How do i determine the minimum processor, gfx, etc my emu needs???
Re: What machine my emu needs...
by on (#133842)
All of them, pick a lowest common denominator of the features. If your code is fast, then any should work as long as it's compiled. If not so much, then go with a dual core pentium or equiv. GPU? Probably anything with 2D accel can be just XP-like hardware or above. As OpenGL/DX will be provided with the API version, in which case you need to look at the functions you use, and see when they got added in to the API basically. And sound, eh, I wouldn't even worry, if it plays audio, it'll find a way with any tech from this century.
Re: What machine my emu needs...
by on (#133879)
The only way to know, is to try it out. Generally most people don't have a wide array of machines to test on though. So that's where it helps to have feedback from users so you might determine a general guideline of requirements.
Re: What machine my emu needs...
by on (#133905)
The thing is that i tested in a basic Atom CPU, i don't know now the CPU model, but take into that this cpu doesn't support x64 and doesn't have multithreding.
Well after testing on it the emu sound is scratched.
Re: What machine my emu needs...
by on (#134026)
Try on a Pentium 3, I still have a machine somewhere with one :P
Re: What machine my emu needs...
by on (#134029)
Anes wrote:
The thing is that i tested in a basic Atom CPU, i don't know now the CPU model, but take into that this cpu doesn't support x64 and doesn't have multithreding.

::::

### Requirements
1. Write out the stretch of the emulator requirements thread from "How do i determine" through "by on (#133879)".
2. Name every processor that the emulator requirements thread mentions by name.

### Available data

::::

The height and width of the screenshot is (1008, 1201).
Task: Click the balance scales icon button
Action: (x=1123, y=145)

::::

### Answers to the tasks
1.
How do i determine the minimum processor, gfx, etc my emu needs???
Re: What machine my emu needs...
by on (#133842)
All of them, pick a lowest common denominator of the features. If your code is fast, then any should work as long as it's compiled. If not so much, then go with a dual core pentium or equiv. GPU? Probably anything with 2D accel can be just XP-like hardware or above. As OpenGL/DX will be provided with the API version, in which case you need to look at the functions you use, and see when they got added in to the API basically. And sound, eh, I wouldn't even worry, if it plays audio, it'll find a way with any tech from this century.
Re: What machine my emu needs...
by on (#133879)

2.
- dual core pentium
- Atom CPU
- Pentium 3